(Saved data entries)
.....

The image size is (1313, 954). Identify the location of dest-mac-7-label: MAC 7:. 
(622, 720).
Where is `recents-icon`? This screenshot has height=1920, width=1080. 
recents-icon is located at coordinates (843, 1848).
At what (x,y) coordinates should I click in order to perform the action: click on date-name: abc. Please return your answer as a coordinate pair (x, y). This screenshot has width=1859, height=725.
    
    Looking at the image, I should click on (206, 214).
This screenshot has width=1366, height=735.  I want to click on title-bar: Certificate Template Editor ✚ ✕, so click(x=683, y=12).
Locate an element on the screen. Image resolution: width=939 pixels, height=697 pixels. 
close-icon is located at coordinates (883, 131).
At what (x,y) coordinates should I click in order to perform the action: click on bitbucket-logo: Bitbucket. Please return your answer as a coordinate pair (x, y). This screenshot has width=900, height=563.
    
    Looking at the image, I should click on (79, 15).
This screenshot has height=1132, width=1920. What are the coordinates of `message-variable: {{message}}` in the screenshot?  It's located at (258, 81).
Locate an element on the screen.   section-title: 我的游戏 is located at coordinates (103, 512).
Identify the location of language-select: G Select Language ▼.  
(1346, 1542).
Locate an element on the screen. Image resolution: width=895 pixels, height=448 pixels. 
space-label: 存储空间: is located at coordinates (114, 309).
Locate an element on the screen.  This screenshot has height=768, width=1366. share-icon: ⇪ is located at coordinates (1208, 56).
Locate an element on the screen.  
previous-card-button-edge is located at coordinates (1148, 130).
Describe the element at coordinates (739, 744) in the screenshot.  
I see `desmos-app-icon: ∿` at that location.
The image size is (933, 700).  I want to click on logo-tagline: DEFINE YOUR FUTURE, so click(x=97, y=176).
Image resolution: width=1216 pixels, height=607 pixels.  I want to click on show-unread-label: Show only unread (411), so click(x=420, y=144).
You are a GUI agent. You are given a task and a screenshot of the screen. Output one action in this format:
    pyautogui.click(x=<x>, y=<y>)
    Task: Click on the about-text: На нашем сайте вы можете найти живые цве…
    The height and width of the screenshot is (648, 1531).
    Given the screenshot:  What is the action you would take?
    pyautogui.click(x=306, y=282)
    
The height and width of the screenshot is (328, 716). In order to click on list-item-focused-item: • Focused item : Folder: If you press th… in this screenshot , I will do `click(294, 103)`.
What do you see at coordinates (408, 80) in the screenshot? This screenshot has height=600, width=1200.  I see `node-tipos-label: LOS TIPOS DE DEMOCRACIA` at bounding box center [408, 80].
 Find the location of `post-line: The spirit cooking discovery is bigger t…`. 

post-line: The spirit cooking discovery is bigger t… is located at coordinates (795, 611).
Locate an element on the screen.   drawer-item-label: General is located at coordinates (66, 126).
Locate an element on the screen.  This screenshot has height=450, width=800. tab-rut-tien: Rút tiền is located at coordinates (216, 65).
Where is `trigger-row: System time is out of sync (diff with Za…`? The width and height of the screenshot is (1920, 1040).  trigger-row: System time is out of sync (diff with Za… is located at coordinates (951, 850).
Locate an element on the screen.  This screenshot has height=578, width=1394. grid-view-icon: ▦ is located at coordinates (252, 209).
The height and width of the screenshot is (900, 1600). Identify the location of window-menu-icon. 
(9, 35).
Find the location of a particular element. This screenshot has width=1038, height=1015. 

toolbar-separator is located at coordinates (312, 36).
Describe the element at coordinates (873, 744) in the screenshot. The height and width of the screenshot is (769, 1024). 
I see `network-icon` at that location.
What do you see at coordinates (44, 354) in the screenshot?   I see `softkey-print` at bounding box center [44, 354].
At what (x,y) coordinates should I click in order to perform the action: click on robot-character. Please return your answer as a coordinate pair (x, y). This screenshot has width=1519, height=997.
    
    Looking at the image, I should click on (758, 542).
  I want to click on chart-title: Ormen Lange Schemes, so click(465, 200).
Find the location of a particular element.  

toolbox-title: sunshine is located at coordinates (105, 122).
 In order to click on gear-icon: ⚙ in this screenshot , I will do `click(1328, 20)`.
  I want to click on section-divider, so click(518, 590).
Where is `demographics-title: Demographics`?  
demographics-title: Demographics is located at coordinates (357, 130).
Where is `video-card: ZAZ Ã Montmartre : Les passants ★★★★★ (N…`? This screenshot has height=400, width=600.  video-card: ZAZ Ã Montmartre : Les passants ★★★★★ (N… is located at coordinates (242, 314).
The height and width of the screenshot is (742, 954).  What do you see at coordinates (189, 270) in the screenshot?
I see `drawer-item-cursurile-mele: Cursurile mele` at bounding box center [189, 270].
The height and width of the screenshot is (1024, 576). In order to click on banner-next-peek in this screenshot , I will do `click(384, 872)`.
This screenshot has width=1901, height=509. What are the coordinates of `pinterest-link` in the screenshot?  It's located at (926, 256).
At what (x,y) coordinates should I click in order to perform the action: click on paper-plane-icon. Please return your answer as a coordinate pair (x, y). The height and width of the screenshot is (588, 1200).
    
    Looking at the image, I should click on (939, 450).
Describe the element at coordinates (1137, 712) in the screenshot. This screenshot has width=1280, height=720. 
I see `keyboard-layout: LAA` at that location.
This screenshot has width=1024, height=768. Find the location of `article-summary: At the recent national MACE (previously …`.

.....

WHAT TO WORK ON |
Quote all of the records above word for word.

WORKED SOLUTION |
The image size is (1313, 954). Identify the location of dest-mac-7-label: MAC 7:. 
(622, 720).
Where is `recents-icon`? This screenshot has height=1920, width=1080. 
recents-icon is located at coordinates (843, 1848).
At what (x,y) coordinates should I click in order to perform the action: click on date-name: abc. Please return your answer as a coordinate pair (x, y). This screenshot has width=1859, height=725.
    
    Looking at the image, I should click on (206, 214).
This screenshot has width=1366, height=735.  I want to click on title-bar: Certificate Template Editor ✚ ✕, so click(x=683, y=12).
Locate an element on the screen. Image resolution: width=939 pixels, height=697 pixels. 
close-icon is located at coordinates (883, 131).
At what (x,y) coordinates should I click in order to perform the action: click on bitbucket-logo: Bitbucket. Please return your answer as a coordinate pair (x, y). This screenshot has width=900, height=563.
    
    Looking at the image, I should click on (79, 15).
This screenshot has height=1132, width=1920. What are the coordinates of `message-variable: {{message}}` in the screenshot?  It's located at (258, 81).
Locate an element on the screen.   section-title: 我的游戏 is located at coordinates (103, 512).
Identify the location of language-select: G Select Language ▼.  
(1346, 1542).
Locate an element on the screen. Image resolution: width=895 pixels, height=448 pixels. 
space-label: 存储空间: is located at coordinates (114, 309).
Locate an element on the screen.  This screenshot has height=768, width=1366. share-icon: ⇪ is located at coordinates (1208, 56).
Locate an element on the screen.  
previous-card-button-edge is located at coordinates (1148, 130).
Describe the element at coordinates (739, 744) in the screenshot.  
I see `desmos-app-icon: ∿` at that location.
The image size is (933, 700).  I want to click on logo-tagline: DEFINE YOUR FUTURE, so click(x=97, y=176).
Image resolution: width=1216 pixels, height=607 pixels.  I want to click on show-unread-label: Show only unread (411), so click(x=420, y=144).
You are a GUI agent. You are given a task and a screenshot of the screen. Output one action in this format:
    pyautogui.click(x=<x>, y=<y>)
    Task: Click on the about-text: На нашем сайте вы можете найти живые цве…
    The height and width of the screenshot is (648, 1531).
    Given the screenshot:  What is the action you would take?
    pyautogui.click(x=306, y=282)
    
The height and width of the screenshot is (328, 716). In order to click on list-item-focused-item: • Focused item : Folder: If you press th… in this screenshot , I will do `click(294, 103)`.
What do you see at coordinates (408, 80) in the screenshot? This screenshot has height=600, width=1200.  I see `node-tipos-label: LOS TIPOS DE DEMOCRACIA` at bounding box center [408, 80].
 Find the location of `post-line: The spirit cooking discovery is bigger t…`. 

post-line: The spirit cooking discovery is bigger t… is located at coordinates (795, 611).
Locate an element on the screen.   drawer-item-label: General is located at coordinates (66, 126).
Locate an element on the screen.  This screenshot has height=450, width=800. tab-rut-tien: Rút tiền is located at coordinates (216, 65).
Where is `trigger-row: System time is out of sync (diff with Za…`? The width and height of the screenshot is (1920, 1040).  trigger-row: System time is out of sync (diff with Za… is located at coordinates (951, 850).
Locate an element on the screen.  This screenshot has height=578, width=1394. grid-view-icon: ▦ is located at coordinates (252, 209).
The height and width of the screenshot is (900, 1600). Identify the location of window-menu-icon. 
(9, 35).
Find the location of a particular element. This screenshot has width=1038, height=1015. 

toolbar-separator is located at coordinates (312, 36).
Describe the element at coordinates (873, 744) in the screenshot. The height and width of the screenshot is (769, 1024). 
I see `network-icon` at that location.
What do you see at coordinates (44, 354) in the screenshot?   I see `softkey-print` at bounding box center [44, 354].
At what (x,y) coordinates should I click in order to perform the action: click on robot-character. Please return your answer as a coordinate pair (x, y). This screenshot has width=1519, height=997.
    
    Looking at the image, I should click on (758, 542).
  I want to click on chart-title: Ormen Lange Schemes, so click(465, 200).
Find the location of a particular element.  

toolbox-title: sunshine is located at coordinates (105, 122).
 In order to click on gear-icon: ⚙ in this screenshot , I will do `click(1328, 20)`.
  I want to click on section-divider, so click(518, 590).
Where is `demographics-title: Demographics`?  
demographics-title: Demographics is located at coordinates (357, 130).
Where is `video-card: ZAZ Ã Montmartre : Les passants ★★★★★ (N…`? This screenshot has height=400, width=600.  video-card: ZAZ Ã Montmartre : Les passants ★★★★★ (N… is located at coordinates (242, 314).
The height and width of the screenshot is (742, 954).  What do you see at coordinates (189, 270) in the screenshot?
I see `drawer-item-cursurile-mele: Cursurile mele` at bounding box center [189, 270].
The height and width of the screenshot is (1024, 576). In order to click on banner-next-peek in this screenshot , I will do `click(384, 872)`.
This screenshot has width=1901, height=509. What are the coordinates of `pinterest-link` in the screenshot?  It's located at (926, 256).
At what (x,y) coordinates should I click in order to perform the action: click on paper-plane-icon. Please return your answer as a coordinate pair (x, y). The height and width of the screenshot is (588, 1200).
    
    Looking at the image, I should click on (939, 450).
Describe the element at coordinates (1137, 712) in the screenshot. This screenshot has width=1280, height=720. 
I see `keyboard-layout: LAA` at that location.
This screenshot has width=1024, height=768. Find the location of `article-summary: At the recent national MACE (previously …`.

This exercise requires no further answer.